Un restyling non è solo "cambiare i colori". Una buona checklist restyling sito web parte dai problemi di business: poche richieste, messaggi confusi, esperienza mobile scarsa o brand non allineato.
Usi questa checklist per decidere cosa rinnovare, in che ordine e come non perdere traffico e lead nel passaggio.

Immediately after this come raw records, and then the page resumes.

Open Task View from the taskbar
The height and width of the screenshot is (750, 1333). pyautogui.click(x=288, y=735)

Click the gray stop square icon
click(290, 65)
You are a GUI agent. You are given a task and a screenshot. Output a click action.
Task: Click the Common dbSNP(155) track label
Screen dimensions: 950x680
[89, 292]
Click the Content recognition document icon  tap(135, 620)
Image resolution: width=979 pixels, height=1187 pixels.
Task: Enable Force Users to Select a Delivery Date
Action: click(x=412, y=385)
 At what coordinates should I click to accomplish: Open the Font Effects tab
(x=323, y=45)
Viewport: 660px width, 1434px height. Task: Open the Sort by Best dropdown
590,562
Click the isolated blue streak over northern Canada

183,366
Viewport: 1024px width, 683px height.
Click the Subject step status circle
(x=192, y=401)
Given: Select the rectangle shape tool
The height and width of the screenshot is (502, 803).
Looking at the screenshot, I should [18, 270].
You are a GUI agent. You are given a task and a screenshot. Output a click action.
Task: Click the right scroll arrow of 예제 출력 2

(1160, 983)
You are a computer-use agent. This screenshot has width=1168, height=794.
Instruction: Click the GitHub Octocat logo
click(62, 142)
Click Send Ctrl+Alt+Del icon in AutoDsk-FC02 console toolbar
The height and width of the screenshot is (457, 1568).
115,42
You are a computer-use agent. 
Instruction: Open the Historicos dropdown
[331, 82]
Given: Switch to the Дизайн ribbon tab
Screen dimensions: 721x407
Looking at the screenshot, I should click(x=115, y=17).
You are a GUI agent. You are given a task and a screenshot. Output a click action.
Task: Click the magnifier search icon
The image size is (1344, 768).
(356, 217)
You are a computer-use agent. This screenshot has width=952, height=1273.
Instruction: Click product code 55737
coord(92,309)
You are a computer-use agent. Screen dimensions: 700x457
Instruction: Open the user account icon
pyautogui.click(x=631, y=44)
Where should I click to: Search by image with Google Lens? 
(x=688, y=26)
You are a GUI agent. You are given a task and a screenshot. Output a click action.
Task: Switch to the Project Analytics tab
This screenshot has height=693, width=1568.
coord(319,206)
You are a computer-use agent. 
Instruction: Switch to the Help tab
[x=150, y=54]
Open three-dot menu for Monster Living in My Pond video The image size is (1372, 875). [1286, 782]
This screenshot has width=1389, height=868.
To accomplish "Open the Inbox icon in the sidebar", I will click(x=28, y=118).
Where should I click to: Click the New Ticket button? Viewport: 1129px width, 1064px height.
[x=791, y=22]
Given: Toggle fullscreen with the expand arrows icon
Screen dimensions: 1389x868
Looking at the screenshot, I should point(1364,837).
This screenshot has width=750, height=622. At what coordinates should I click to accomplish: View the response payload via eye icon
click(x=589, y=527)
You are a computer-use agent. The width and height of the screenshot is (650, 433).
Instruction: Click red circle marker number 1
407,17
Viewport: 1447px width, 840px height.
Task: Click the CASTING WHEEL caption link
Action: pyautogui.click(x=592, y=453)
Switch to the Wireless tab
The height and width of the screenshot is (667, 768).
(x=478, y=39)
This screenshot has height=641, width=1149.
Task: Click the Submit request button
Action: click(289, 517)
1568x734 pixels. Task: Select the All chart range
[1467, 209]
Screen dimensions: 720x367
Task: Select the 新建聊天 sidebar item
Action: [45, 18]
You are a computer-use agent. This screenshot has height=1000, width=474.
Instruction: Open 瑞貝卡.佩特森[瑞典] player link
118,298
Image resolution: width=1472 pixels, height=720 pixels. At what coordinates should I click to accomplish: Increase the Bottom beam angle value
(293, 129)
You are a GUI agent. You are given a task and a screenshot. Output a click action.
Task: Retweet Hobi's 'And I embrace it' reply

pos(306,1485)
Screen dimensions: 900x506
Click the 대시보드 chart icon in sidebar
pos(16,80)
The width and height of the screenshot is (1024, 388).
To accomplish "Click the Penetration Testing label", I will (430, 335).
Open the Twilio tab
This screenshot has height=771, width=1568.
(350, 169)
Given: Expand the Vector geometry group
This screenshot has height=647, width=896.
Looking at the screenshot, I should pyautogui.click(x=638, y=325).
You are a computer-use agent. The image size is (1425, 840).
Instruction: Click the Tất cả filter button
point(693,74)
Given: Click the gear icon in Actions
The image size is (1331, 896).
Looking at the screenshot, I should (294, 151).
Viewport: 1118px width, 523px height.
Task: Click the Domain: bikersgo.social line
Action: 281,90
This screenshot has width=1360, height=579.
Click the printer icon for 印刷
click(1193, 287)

Segnali che è ora di rinnovare
- Il sito non è leggibile sullo smartphone
- I visitatori non capiscono cosa offre in pochi secondi
- Il form è nascosto o troppo lungo
- I contenuti sono datati o contraddittori
- I tempi di caricamento scoraggiano
Checklist restyling sito web: fase di analisi
- ✓Obiettivo primario del nuovo sito
- ✓Pagine con traffico e conversioni attuali
- ✓Query e landing page da Google Search Console
- ✓Feedback di clienti e commerciale
- ✓Competitor: chiarezza, non solo estetica
Priorità di messaggio e struttura
Prima del design, definisca proposta di valore, servizi, prove sociali e CTA. Un layout nuovo su contenuti deboli non risolve la conversione. Per packaging chiari veda anche web design e landing page.
Design, mobile e performance
Il redesign deve nascere mobile-first: tipografia leggibile, bottoni raggiungibili, form brevi. Misuri velocità e Core Web Vitals prima del go-live.
SEO in migrazione
- Mappa URL vecchi → nuovi
- Redirect 301 dove serve
- Title e meta aggiornati
- Sitemap e robots verificati
- Monitoraggio posizioni e traffico post-lancio
Lancio e ottimizzazione
Dopo il go-live, controlli form, telefono, tracking e pagine chiave. Pianifichi piccoli miglioramenti nelle settimane successive invece di "chiudere e dimenticare".
Con una checklist restyling sito web chiara, il rinnovamento diventa un progetto di crescita — non solo un aggiornamento estetico.